Hydrodynamics of a relativistic charged fluid in the presence of a periodically modulated chemical potential

TL;DR

This paper investigates the behavior of a relativistic charged fluid in a periodic lattice, revealing novel mode interactions and level repulsion phenomena through analytical and numerical methods within fluid-gravity duality.

Contribution

It introduces the study of hydrodynamic fluctuations as Bloch waves in a periodic chemical potential, uncovering new mode mixing effects and providing explicit examples with numerical verification.

Findings

Discovery of level repulsion at unit cell boundaries.

Identification of novel mode mixing between charge and sound.
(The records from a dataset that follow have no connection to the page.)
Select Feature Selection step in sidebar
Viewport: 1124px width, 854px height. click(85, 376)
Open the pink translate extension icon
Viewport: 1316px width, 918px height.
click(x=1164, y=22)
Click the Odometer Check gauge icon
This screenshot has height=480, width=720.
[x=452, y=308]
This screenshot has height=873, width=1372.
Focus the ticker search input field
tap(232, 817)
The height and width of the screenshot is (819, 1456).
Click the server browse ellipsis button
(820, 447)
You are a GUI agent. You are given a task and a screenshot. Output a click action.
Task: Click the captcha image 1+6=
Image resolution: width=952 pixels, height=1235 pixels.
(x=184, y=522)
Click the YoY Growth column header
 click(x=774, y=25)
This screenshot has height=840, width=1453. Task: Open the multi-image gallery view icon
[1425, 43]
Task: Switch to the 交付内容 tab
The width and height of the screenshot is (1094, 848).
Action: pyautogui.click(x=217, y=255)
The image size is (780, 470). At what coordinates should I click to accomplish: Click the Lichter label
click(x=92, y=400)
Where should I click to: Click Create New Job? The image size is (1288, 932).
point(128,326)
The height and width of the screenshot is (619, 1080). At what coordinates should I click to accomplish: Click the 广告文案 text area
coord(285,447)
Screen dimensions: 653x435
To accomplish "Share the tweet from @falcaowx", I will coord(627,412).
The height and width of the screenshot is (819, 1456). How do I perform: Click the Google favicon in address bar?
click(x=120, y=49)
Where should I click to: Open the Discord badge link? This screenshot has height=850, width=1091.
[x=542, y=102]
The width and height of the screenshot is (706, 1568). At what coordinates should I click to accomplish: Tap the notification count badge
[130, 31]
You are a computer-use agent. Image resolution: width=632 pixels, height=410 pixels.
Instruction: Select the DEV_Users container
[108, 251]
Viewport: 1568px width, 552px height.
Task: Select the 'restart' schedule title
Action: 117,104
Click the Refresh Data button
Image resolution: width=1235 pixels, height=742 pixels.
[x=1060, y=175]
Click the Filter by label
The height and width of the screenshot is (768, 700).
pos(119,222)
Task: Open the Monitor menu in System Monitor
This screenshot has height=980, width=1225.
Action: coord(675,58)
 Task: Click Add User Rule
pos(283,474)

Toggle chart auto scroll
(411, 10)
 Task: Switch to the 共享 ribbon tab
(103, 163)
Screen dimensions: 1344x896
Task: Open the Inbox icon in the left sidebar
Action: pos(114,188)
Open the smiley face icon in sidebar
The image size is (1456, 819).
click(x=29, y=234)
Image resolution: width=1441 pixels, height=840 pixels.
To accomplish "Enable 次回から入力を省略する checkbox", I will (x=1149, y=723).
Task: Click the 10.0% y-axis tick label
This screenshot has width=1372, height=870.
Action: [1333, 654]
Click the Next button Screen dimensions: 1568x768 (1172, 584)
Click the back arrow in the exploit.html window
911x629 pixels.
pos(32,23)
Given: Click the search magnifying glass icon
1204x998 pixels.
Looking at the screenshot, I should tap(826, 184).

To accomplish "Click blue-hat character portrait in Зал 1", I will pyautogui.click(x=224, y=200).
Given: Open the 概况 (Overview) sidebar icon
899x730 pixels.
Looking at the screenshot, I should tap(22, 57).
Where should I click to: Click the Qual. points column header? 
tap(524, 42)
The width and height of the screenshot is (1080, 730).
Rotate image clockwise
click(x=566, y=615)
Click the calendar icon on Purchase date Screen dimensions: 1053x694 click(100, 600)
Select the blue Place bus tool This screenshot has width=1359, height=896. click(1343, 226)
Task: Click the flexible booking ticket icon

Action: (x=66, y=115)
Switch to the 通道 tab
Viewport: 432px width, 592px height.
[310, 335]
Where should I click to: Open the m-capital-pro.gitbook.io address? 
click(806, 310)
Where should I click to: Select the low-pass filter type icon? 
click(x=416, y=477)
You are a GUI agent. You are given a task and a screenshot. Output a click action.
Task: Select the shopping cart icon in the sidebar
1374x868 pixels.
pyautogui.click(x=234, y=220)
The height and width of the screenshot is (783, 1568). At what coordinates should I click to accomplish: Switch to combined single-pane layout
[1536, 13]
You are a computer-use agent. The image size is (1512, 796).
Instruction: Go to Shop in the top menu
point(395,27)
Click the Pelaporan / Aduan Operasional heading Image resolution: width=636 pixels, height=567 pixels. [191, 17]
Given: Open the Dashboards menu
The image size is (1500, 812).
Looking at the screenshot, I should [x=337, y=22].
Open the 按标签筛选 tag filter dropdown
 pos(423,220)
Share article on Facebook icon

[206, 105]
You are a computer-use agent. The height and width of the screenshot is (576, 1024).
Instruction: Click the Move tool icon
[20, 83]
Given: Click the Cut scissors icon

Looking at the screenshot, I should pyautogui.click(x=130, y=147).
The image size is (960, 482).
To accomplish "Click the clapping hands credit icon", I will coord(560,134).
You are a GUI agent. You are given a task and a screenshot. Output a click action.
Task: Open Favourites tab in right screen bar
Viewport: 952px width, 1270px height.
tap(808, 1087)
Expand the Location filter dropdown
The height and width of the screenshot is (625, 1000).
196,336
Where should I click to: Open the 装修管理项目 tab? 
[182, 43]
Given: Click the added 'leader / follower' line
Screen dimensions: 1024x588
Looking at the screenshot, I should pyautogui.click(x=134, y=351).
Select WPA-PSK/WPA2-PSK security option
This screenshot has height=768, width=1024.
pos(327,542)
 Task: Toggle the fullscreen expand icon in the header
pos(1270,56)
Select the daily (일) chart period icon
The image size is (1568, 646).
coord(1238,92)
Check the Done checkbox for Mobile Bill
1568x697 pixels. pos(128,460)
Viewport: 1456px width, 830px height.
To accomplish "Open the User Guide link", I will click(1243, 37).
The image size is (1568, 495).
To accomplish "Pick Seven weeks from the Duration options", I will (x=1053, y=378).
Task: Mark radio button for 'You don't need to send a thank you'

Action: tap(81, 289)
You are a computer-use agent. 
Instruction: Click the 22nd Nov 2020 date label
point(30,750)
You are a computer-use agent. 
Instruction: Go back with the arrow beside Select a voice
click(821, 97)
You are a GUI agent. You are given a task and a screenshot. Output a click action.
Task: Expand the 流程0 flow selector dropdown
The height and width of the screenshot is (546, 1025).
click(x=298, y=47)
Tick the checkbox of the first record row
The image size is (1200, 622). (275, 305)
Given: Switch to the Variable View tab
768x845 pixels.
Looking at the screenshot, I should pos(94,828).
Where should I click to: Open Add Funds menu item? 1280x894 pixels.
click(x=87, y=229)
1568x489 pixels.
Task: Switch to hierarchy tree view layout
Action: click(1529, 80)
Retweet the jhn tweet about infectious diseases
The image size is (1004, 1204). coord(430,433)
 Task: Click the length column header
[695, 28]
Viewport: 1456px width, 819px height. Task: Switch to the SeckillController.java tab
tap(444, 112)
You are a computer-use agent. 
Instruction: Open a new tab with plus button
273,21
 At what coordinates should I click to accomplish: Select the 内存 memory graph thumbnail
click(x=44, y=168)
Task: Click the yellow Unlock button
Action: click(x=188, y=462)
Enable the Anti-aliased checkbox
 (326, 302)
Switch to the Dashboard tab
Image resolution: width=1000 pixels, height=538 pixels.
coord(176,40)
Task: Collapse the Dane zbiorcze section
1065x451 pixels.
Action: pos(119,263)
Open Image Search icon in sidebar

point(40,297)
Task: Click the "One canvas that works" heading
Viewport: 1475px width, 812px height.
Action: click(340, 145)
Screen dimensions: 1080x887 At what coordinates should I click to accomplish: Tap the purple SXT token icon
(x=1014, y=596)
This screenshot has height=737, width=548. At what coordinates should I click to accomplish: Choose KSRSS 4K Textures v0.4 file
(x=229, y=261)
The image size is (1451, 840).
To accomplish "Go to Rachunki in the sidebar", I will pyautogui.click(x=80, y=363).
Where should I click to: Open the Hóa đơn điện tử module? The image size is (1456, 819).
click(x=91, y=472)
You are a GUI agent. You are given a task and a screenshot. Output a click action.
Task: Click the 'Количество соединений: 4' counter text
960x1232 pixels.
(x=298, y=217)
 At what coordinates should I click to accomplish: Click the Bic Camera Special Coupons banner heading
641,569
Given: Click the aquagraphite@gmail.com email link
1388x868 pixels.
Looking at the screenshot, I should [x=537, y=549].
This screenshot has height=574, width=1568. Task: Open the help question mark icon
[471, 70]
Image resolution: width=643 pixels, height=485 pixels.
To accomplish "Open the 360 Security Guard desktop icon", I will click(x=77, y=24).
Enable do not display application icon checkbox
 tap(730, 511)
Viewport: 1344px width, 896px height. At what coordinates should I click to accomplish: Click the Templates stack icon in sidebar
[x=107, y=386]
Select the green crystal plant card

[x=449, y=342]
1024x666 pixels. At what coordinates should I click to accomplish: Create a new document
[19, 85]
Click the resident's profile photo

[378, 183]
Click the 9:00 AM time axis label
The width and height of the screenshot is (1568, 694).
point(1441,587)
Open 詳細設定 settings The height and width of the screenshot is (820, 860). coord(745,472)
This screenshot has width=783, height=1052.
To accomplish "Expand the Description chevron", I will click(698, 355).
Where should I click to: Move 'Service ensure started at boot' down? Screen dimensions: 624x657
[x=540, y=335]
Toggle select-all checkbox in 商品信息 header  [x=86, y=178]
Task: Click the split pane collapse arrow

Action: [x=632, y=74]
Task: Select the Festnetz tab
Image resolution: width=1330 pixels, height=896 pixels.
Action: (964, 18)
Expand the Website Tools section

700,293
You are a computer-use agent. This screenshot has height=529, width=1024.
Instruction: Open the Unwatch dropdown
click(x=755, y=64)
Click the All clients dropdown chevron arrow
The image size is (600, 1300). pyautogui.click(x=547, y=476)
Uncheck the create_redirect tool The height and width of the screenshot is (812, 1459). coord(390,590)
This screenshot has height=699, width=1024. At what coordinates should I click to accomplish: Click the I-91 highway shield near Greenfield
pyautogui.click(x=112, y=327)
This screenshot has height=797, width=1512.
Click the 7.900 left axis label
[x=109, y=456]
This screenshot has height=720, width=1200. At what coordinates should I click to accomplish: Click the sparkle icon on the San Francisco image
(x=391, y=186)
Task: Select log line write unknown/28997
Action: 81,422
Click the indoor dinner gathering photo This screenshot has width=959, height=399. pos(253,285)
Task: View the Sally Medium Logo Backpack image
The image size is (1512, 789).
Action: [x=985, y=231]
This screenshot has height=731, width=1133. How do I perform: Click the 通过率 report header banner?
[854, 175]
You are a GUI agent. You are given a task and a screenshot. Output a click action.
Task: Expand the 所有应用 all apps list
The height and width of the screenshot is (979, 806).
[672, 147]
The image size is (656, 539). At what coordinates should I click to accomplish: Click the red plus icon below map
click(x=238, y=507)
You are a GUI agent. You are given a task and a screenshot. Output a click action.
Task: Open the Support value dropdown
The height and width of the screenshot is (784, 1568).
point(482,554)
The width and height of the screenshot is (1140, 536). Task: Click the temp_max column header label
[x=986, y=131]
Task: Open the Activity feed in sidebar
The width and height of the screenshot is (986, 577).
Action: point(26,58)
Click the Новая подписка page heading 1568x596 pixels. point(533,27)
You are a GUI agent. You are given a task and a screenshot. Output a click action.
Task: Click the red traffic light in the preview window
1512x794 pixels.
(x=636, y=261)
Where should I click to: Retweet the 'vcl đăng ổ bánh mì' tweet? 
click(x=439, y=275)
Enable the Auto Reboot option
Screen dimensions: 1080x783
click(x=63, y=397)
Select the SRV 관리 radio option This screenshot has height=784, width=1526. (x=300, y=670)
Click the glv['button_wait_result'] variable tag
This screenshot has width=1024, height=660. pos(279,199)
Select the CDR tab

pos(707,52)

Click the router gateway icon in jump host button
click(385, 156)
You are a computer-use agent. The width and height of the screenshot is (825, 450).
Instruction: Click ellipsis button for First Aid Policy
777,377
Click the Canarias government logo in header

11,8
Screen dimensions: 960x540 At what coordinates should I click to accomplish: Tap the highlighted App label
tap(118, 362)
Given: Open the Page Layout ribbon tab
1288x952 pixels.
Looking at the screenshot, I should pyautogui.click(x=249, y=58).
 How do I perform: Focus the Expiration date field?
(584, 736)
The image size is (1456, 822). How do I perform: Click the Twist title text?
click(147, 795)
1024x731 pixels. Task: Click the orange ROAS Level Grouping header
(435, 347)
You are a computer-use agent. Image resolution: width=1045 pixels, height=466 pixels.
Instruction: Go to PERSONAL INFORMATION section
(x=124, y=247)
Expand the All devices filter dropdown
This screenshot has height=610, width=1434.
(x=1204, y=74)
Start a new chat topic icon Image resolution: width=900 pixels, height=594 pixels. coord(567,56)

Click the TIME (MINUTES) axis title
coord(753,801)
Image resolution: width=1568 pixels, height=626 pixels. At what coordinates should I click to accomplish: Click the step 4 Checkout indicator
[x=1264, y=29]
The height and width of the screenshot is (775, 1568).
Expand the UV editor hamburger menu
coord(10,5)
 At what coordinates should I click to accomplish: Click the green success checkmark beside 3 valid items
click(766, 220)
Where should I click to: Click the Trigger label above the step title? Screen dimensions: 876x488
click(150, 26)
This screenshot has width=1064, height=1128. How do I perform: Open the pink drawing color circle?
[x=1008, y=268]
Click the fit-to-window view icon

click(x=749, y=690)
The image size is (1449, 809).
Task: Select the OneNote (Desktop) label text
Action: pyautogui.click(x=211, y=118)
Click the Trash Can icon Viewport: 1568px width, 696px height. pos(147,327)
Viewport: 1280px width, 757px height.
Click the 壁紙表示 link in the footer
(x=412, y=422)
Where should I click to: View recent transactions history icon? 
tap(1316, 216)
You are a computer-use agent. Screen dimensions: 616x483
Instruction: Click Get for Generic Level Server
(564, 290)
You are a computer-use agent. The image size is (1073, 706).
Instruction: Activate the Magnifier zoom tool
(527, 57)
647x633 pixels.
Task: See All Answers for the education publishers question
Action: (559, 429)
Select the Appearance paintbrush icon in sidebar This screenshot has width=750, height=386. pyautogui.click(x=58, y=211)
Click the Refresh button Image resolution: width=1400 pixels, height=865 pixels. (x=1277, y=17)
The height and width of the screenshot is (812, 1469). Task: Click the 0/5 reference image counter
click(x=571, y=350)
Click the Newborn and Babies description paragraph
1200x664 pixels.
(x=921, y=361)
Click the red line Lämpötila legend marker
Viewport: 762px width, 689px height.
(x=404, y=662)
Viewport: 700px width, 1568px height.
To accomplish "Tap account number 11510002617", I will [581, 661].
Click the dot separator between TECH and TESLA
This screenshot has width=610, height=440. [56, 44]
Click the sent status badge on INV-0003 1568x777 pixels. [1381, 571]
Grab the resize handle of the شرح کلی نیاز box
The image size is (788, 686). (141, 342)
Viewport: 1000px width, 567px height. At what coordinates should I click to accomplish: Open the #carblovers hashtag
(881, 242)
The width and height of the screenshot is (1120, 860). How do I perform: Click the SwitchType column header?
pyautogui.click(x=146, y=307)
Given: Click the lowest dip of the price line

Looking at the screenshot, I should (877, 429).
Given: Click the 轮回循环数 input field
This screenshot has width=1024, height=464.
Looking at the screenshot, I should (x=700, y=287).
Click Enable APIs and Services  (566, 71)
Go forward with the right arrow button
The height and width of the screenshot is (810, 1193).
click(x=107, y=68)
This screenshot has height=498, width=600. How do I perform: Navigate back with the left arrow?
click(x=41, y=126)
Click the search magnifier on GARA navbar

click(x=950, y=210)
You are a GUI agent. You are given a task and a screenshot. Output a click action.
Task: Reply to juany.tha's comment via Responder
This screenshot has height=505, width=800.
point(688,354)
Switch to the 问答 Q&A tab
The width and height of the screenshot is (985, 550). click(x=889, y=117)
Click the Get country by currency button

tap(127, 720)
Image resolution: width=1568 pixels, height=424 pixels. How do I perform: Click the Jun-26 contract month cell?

Verification of theoretical results via fluid-gravity duality simulations.

Abstract

We study charged hydrodynamics in a periodic lattice background. Fluctuations are Bloch waves rather than single momentum Fourier modes. At boundaries of the unit cell where hydrodynamic fluctuations are formally degenerate with their Umklapped copy, level repulsion occurs. Novel mode mixings between charge, sound, and their Umklapped copies appear at finite chemical potential -- both at zero and finite momentum. We provide explicit examples for an ionic lattice, i.e. a periodic external chemical potential, and verify our results with numerical computations in fluid-gravity duality.